We've been trying to launch a spark-submit python task using the parameter "archives", similar to that one used in Yarn.

However, we've not been able to successfully make it work in databricks.

We know that for our OnPrem installation we can use some tutorial such as this: https://conda.github.io/conda-pack/spark.html and it does use Yarn Resource Localization for uncompressing our tar.gz inside the executors.

Which is quite interesting bcuz all we need to do is to pack our project inside a wheel file and them submit inside a spark-submit.

Another reason is that if we successfully address this problem, all of our models could be much more easily migrated to Databricks, without much effort.

Does someone needed this already and have managed to solve? How the community handle spark-submit for databricks, focusing on entire projects instead of notebook-based projects?

2 REPLIES 2

Anonymous
Not applicable

@Ryoji Kuwae Neto​ :

To use the --archives parameter with a conda environment in Databricks, you can follow these steps:

1) Create a conda environment for your project and export it as a .tar.gz file:

conda create --name myenv
conda activate myenv
conda install <your required packages>
conda pack --output myenv.tar.gz

2) Upload the myenv.tar.gz file to a Databricks workspace directory or to a cloud storage location such as AWS S3 or Azure Blob Storage.

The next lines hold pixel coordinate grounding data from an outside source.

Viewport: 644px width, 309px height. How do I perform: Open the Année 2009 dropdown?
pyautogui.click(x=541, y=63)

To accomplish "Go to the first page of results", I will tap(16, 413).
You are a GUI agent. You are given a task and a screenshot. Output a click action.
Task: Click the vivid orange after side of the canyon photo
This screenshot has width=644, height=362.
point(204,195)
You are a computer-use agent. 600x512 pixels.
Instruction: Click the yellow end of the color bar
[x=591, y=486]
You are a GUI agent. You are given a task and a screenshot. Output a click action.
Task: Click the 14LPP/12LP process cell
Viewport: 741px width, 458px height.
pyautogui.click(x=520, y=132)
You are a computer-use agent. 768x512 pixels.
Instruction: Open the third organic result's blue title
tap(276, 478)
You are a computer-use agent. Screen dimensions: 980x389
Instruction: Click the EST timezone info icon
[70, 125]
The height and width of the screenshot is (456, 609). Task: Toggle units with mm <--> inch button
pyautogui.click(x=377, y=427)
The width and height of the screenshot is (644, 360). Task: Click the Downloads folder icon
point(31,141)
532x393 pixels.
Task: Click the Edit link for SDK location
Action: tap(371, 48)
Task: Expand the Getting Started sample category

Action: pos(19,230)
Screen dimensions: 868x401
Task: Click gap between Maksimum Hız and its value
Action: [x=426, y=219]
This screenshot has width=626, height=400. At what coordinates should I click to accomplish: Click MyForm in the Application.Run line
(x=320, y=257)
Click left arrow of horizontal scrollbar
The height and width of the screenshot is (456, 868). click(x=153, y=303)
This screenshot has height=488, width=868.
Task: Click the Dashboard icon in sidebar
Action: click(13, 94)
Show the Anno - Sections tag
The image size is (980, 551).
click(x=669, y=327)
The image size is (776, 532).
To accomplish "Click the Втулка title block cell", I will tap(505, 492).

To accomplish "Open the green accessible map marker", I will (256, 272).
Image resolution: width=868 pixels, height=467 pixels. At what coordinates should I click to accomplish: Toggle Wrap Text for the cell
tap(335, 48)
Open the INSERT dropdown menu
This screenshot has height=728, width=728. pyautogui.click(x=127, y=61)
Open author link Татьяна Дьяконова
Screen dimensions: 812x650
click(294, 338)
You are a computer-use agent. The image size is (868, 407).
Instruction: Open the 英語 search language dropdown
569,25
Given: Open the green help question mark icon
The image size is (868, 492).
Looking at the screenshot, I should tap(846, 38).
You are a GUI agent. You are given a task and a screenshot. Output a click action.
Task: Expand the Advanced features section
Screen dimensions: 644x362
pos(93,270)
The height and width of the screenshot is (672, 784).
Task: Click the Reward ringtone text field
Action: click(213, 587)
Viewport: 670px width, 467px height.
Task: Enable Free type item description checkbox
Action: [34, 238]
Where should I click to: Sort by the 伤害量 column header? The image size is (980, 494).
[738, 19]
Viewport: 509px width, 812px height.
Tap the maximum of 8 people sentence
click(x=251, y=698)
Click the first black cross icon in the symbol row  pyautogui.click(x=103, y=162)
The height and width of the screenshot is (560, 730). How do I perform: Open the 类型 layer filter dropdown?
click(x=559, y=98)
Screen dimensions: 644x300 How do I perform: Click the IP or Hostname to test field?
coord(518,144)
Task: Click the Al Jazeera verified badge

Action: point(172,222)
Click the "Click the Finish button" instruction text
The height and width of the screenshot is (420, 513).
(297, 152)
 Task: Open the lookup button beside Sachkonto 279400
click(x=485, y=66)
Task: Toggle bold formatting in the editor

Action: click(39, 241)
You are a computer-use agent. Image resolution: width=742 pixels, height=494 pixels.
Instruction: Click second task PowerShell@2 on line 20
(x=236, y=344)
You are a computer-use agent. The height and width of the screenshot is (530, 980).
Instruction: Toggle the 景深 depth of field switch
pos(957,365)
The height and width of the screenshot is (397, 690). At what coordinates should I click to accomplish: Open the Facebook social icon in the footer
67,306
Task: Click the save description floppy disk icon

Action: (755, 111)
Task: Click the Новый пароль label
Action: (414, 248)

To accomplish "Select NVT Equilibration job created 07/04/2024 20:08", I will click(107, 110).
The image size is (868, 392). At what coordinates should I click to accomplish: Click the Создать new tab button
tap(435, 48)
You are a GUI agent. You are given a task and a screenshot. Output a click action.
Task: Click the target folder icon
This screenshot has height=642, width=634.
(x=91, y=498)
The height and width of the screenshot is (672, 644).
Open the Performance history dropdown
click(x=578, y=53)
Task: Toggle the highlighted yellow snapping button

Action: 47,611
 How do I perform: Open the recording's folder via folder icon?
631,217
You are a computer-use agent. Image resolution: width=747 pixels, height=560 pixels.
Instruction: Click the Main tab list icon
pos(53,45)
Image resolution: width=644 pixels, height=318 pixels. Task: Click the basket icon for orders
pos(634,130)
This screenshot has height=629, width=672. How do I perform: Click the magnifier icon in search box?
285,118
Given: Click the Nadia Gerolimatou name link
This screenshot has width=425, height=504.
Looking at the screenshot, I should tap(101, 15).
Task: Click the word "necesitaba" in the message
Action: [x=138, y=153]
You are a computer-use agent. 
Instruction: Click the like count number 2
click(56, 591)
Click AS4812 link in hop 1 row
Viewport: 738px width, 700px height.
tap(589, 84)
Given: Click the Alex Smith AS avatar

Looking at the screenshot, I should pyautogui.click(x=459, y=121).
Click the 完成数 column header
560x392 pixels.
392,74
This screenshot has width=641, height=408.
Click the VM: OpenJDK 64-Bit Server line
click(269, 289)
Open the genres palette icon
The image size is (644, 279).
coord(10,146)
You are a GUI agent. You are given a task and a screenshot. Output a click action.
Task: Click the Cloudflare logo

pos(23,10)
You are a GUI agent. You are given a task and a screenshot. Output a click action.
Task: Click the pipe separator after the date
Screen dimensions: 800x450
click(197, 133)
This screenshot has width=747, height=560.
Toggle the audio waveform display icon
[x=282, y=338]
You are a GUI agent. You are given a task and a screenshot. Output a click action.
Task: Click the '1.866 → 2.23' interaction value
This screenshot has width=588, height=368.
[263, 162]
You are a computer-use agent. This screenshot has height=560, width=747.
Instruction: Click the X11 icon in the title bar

3) In your Spark application code, specify the --archives parameter with the path to the myenv.tar.gz file:

spark-submit --archives myenv.tar.gz#myenv my_script.py

Here, my_script.py is the main Python script of your Spark application. The # separator is used to specify the name of the conda environment inside the archive. In this case, the environment name is

myenv.

4) Inside your main Python script, activate the conda environment using the spark-submit command-line option --conf spark.pyspark.python=./myenv/bin/python:

import subprocess
import os
 
env_dir = "./myenv"
os.environ['PATH'] = env_dir + os.pathsep + os.environ['PATH']
subprocess.call(['./myenv/bin/python', 'my_script.py'])

This sets the Python interpreter to use the conda environment's Python binary for running the code. The env_dir variable is set to the directory where the conda environment is unpacked by Spark. The environment's bin directory is added to the PATH environment variable so that the required packages can be loaded.

Note that if your conda environment contains non-Python dependencies, such as compiled libraries, you may need to include additional configuration parameters in your Spark application to ensure that they are properly loaded at runtime.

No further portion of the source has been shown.